WORK REQUIRED: Every entry below should come back unchanged, except that the pictures are dropped.

Screenshot grounding data
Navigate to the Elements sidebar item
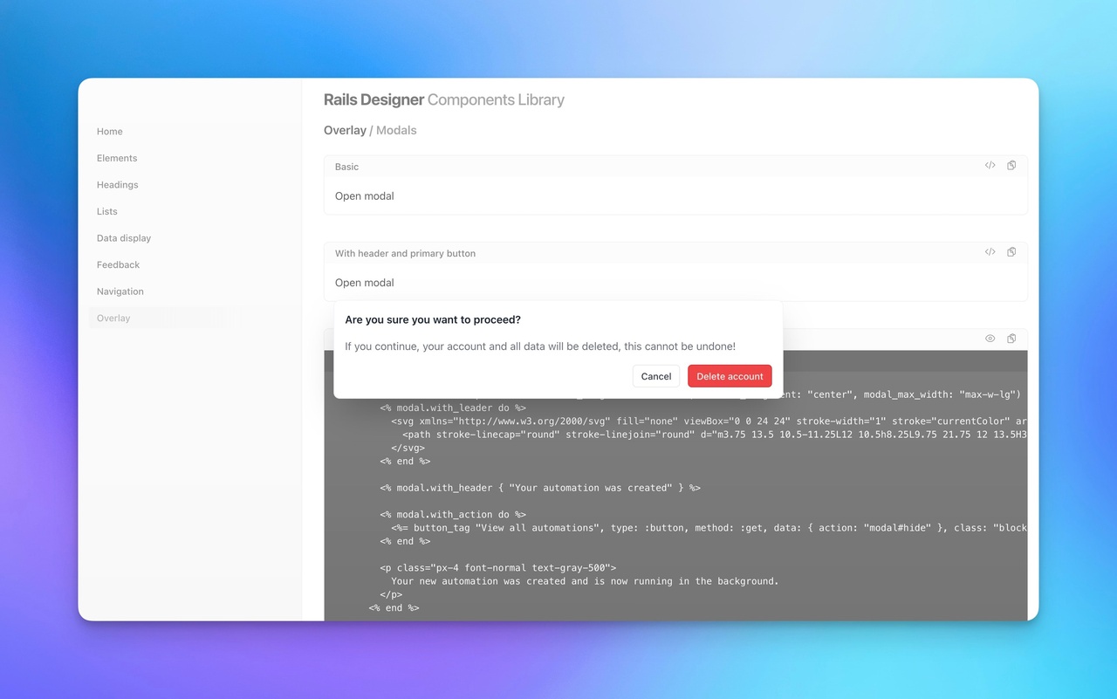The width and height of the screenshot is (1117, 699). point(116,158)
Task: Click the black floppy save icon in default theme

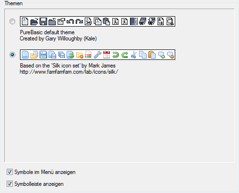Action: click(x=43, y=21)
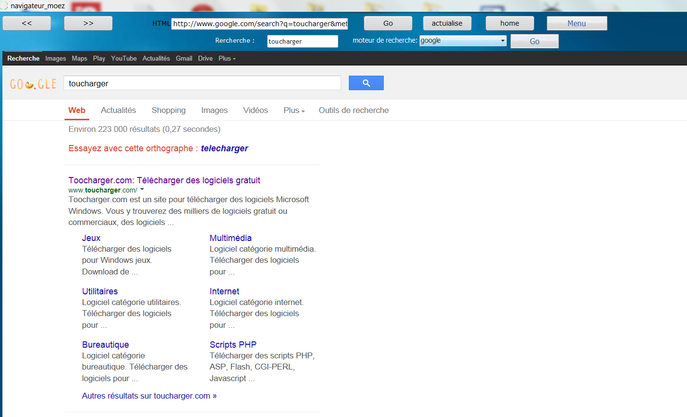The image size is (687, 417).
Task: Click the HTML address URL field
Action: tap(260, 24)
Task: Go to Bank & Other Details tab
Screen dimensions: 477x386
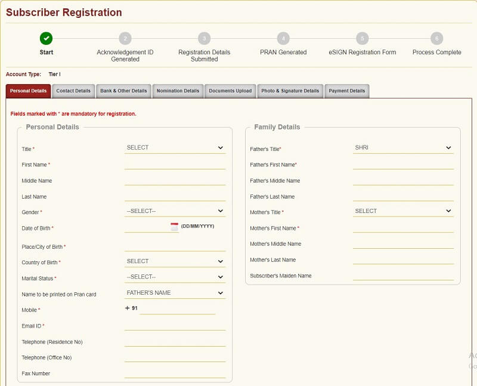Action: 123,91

SOLVED EXERCISE:
Navigate to the Elements sidebar item
The width and height of the screenshot is (1117, 699). point(116,158)
Task: Click the black floppy save icon in default theme

Action: click(x=43, y=21)
The image size is (687, 417).
Task: Click the HTML address URL field
Action: tap(260, 24)
Task: Go to Bank & Other Details tab
Screen dimensions: 477x386
Action: 123,91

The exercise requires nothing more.